§ Dataset records

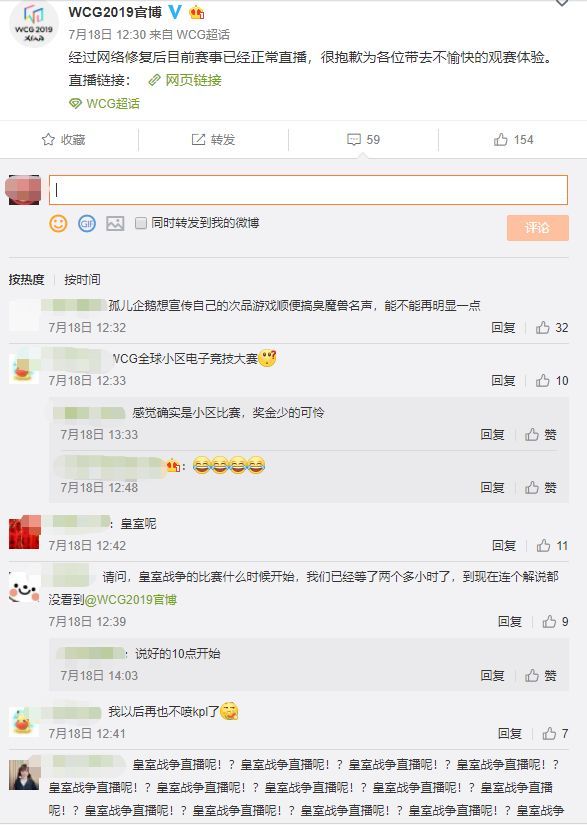Image resolution: width=587 pixels, height=825 pixels.
Task: Like the comment with 10 likes
Action: click(552, 380)
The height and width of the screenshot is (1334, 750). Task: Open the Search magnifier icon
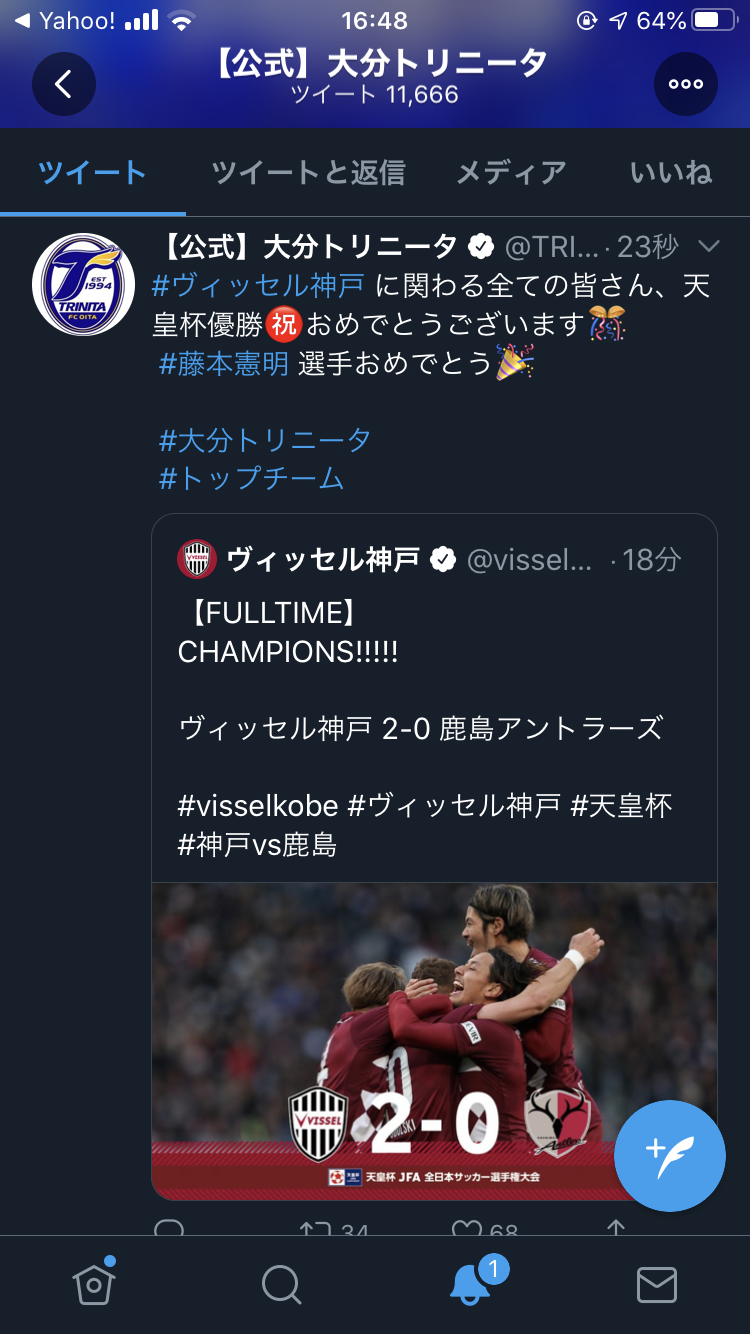pyautogui.click(x=281, y=1284)
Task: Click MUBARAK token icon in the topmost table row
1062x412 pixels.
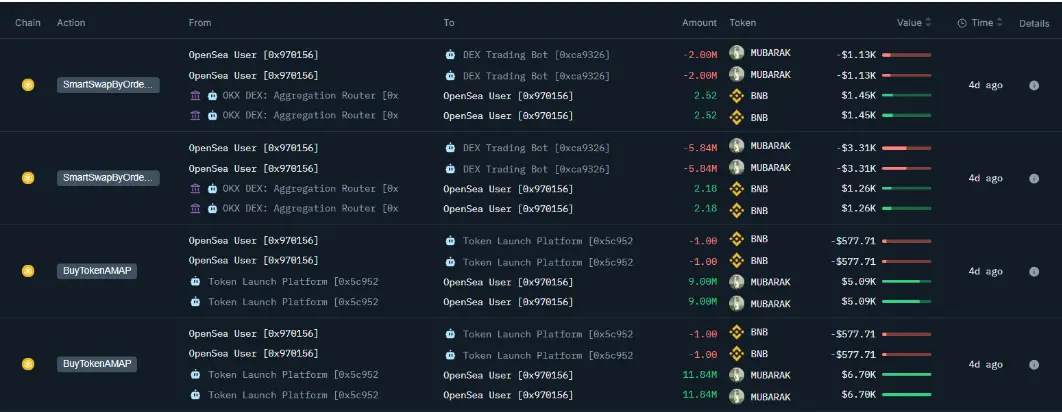Action: click(x=737, y=53)
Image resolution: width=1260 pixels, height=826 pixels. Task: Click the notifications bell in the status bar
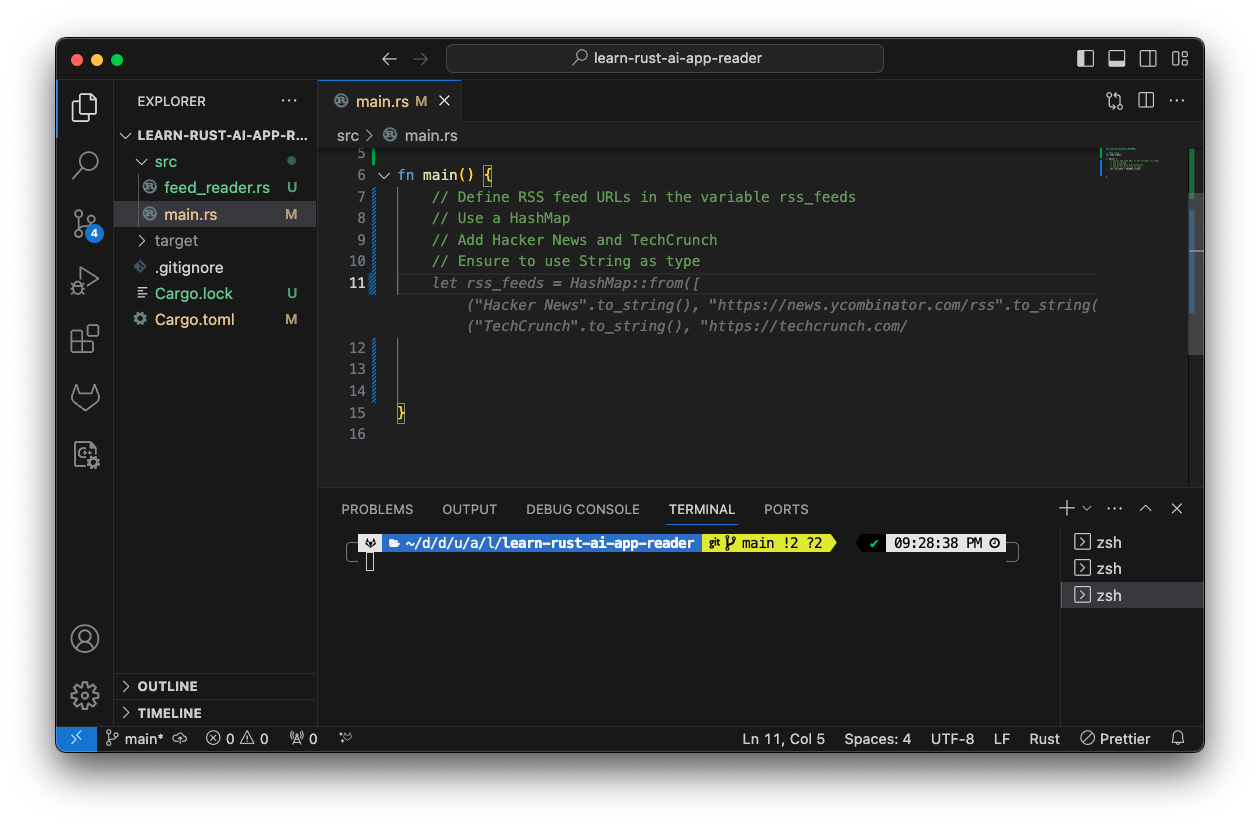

§ Problem to work on
Copy the listing above word for word, leaving out the pictures.

§ Completed exercise
Image resolution: width=587 pixels, height=825 pixels.
Task: Like the comment with 10 likes
Action: click(552, 380)
The height and width of the screenshot is (1334, 750). Task: Open the Search magnifier icon
pyautogui.click(x=281, y=1284)
Task: Click MUBARAK token icon in the topmost table row
1062x412 pixels.
Action: click(x=737, y=53)
Image resolution: width=1260 pixels, height=826 pixels. Task: Click the notifications bell in the status bar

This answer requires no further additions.